A recente polêmica envolvendo o projeto de auxílio-alimentação no Legislativo de Arapoti abriu espaço para um debate mais profundo e necessário: o peso da máquina pública sobre as finanças municipais e, principalmente, sobre o bolso do cidadão comum.
Em muitos municípios brasileiros, a folha de pagamento do funcionalismo público consome uma fatia tão grande do orçamento que ultrapassa — ou ameaça ultrapassar — o limite prudencial estabelecido pela Lei de Responsabilidade Fiscal. Salários acima da média da iniciativa privada, estabilidade no emprego e uma série de benefícios legais acabam formando uma realidade paralela, distante da vivida pela maioria da população.

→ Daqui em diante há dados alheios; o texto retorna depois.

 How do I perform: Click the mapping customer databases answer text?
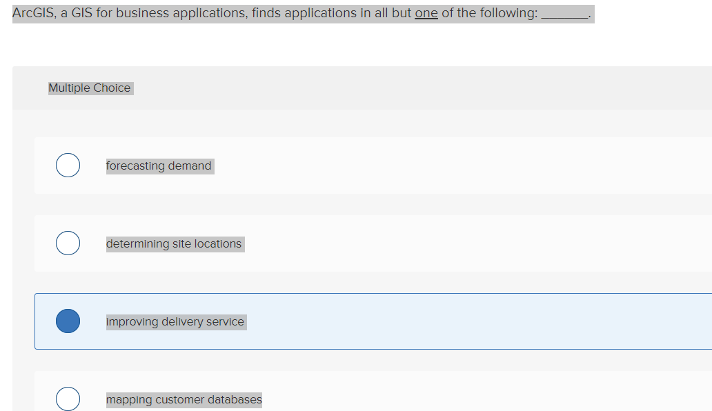(184, 399)
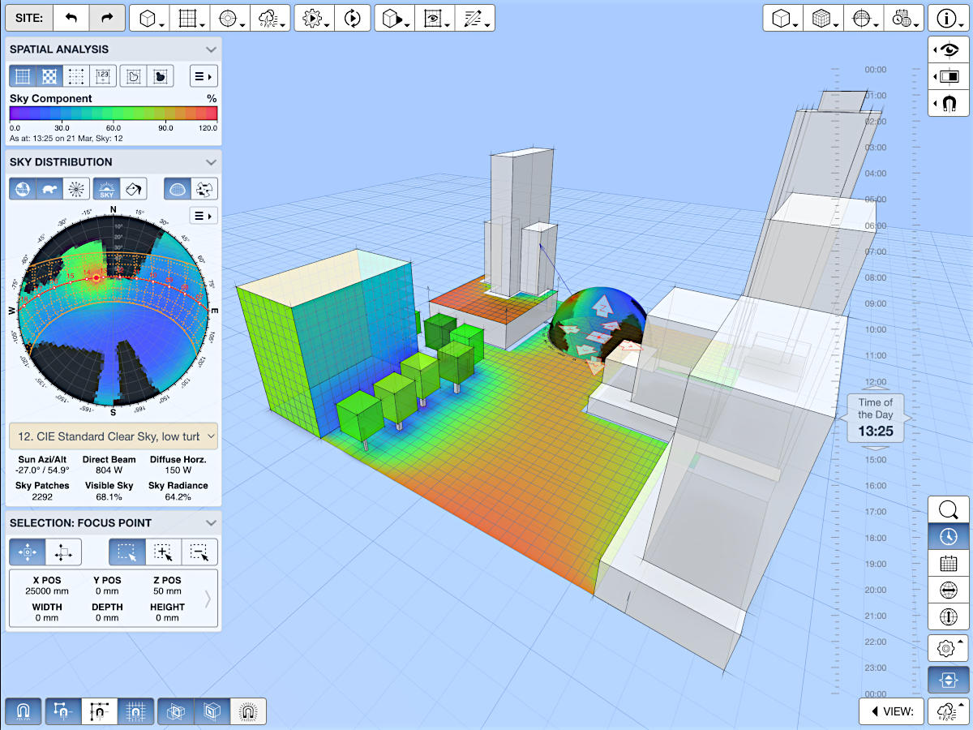Open the CIE Standard Clear Sky dropdown
This screenshot has width=973, height=730.
(113, 436)
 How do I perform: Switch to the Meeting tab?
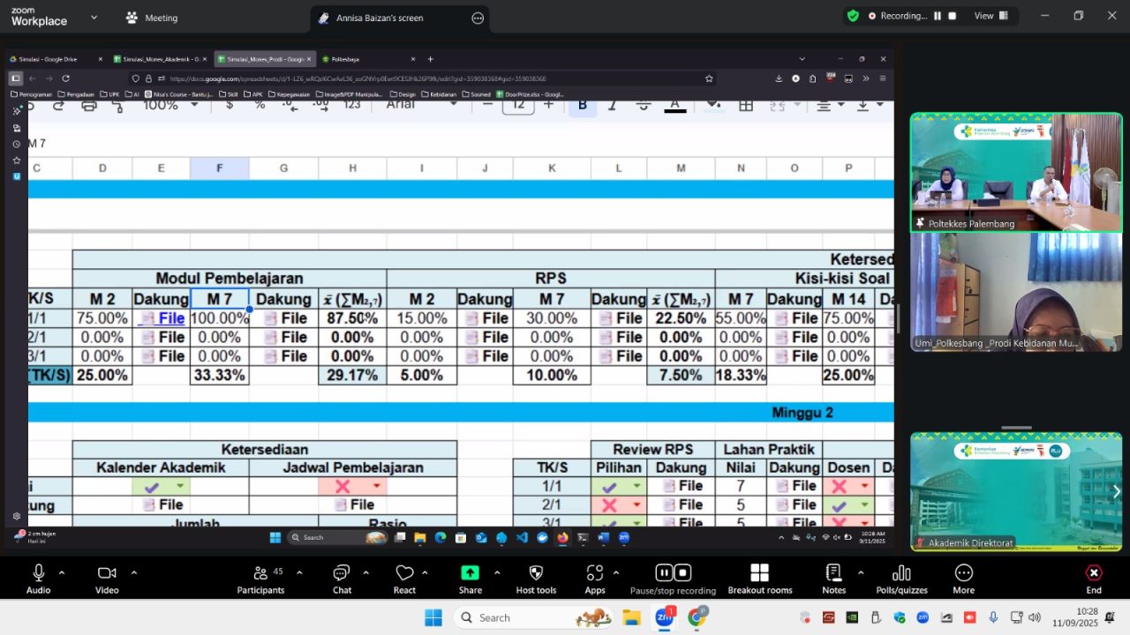tap(152, 18)
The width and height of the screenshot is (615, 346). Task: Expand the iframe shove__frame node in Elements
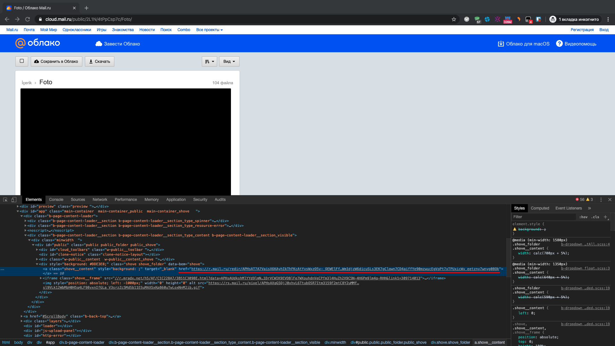pos(40,278)
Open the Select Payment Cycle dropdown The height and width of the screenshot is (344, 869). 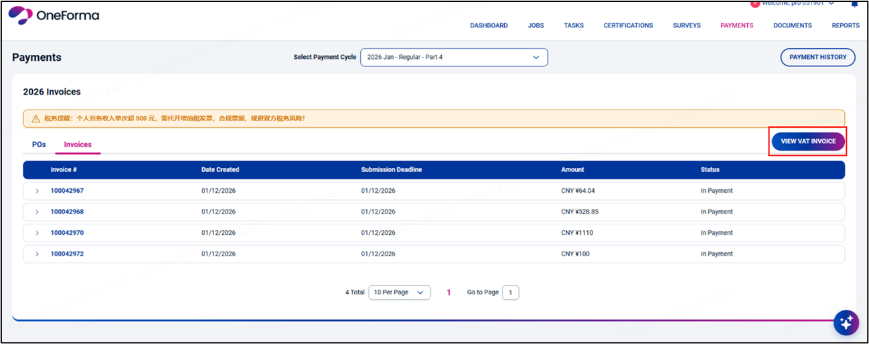coord(454,58)
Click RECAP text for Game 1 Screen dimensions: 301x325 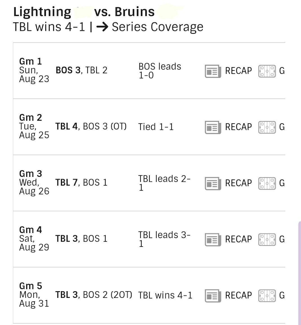(238, 71)
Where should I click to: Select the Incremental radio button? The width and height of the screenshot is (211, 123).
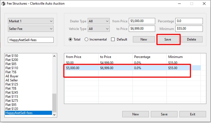pos(87,39)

Essa é uma realidade que o brasileiro comum não tem. Pelo contrário: é ele quem banca essa conta. O trabalhador da iniciativa privada, o pequeno empresário, o autônomo, o agricultor e o comerciante são os que sustentam, por meio de impostos cada vez mais altos, uma estrutura estatal que frequentemente gasta mais consigo mesma do que com políticas públicas efetivas para a coletividade.

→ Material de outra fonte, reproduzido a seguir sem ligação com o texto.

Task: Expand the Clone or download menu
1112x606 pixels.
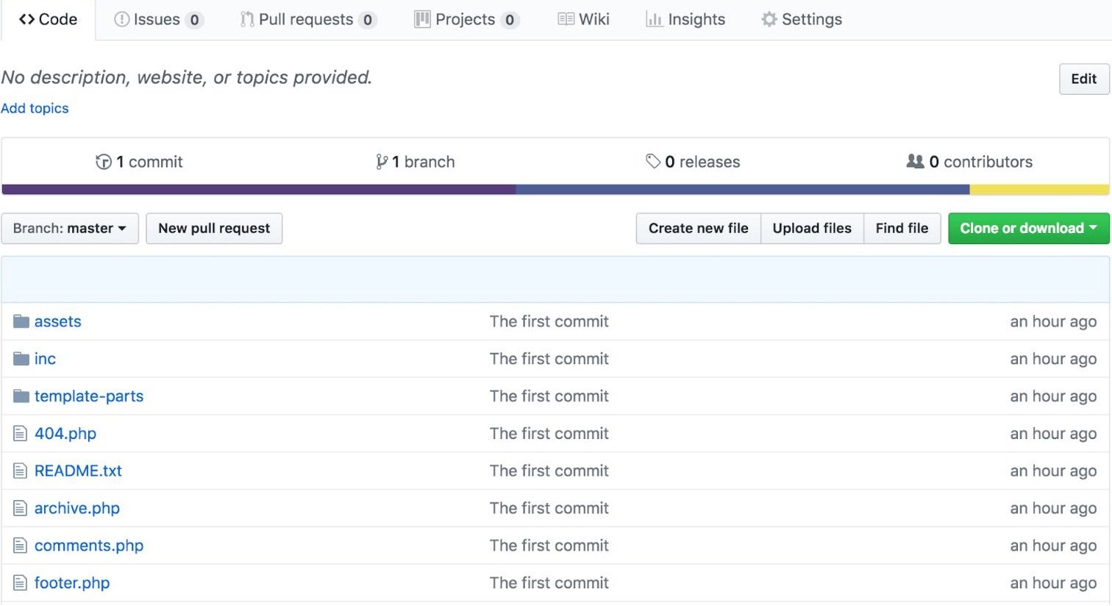Action: (1027, 228)
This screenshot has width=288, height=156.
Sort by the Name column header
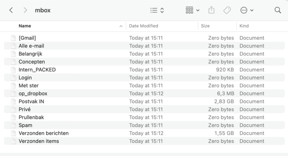[25, 26]
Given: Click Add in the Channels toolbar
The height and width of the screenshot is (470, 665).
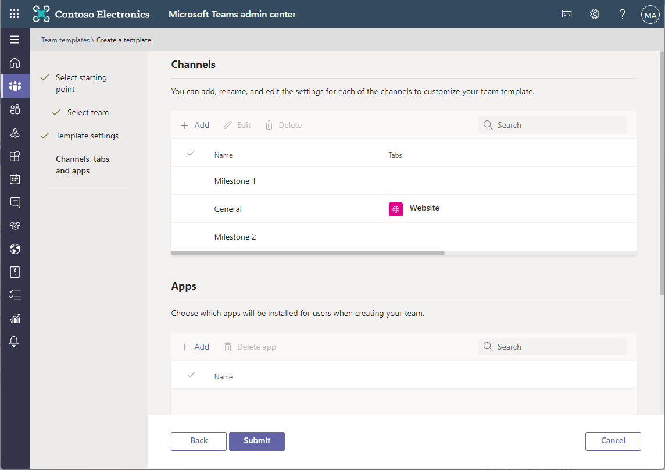Looking at the screenshot, I should 195,125.
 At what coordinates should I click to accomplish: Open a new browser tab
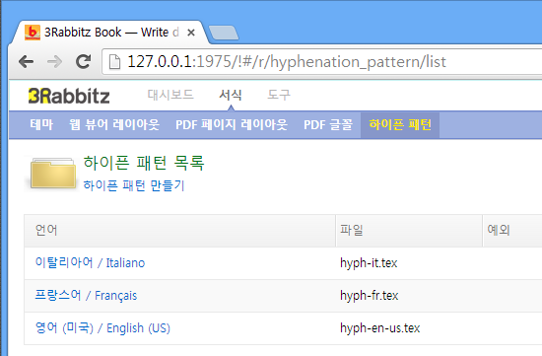(x=224, y=33)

Quando o pagamento do funcionalismo abocanha a maior parte do orçamento, sobra menos dinheiro para investimentos essenciais: saúde, educação, infraestrutura, segurança, geração de emprego e desenvolvimento. O município passa a operar no limite, com pouca margem para crescer ou melhorar a qualidade dos serviços oferecidos à população.
É comum ouvir de agentes políticos o discurso da “valorização do funcionalismo público”. Sem dúvida, servidores devem ser respeitados e ter condições dignas de trabalho. Mas a pergunta que precisa ser feita — e raramente é — permanece: e a valorização do cidadão comum?
Quem valoriza o contribuinte que enfrenta jornadas exaustivas, insegurança no emprego, inflação, juros altos e serviços públicos muitas vezes insuficientes? Quem defende o equilíbrio entre justiça social, responsabilidade fiscal e eficiência do Estado?
Refletir sobre o tamanho do gasto público não é atacar servidores, mas discutir prioridades. Um Estado saudável é aquele que serve à população — e não o contrário.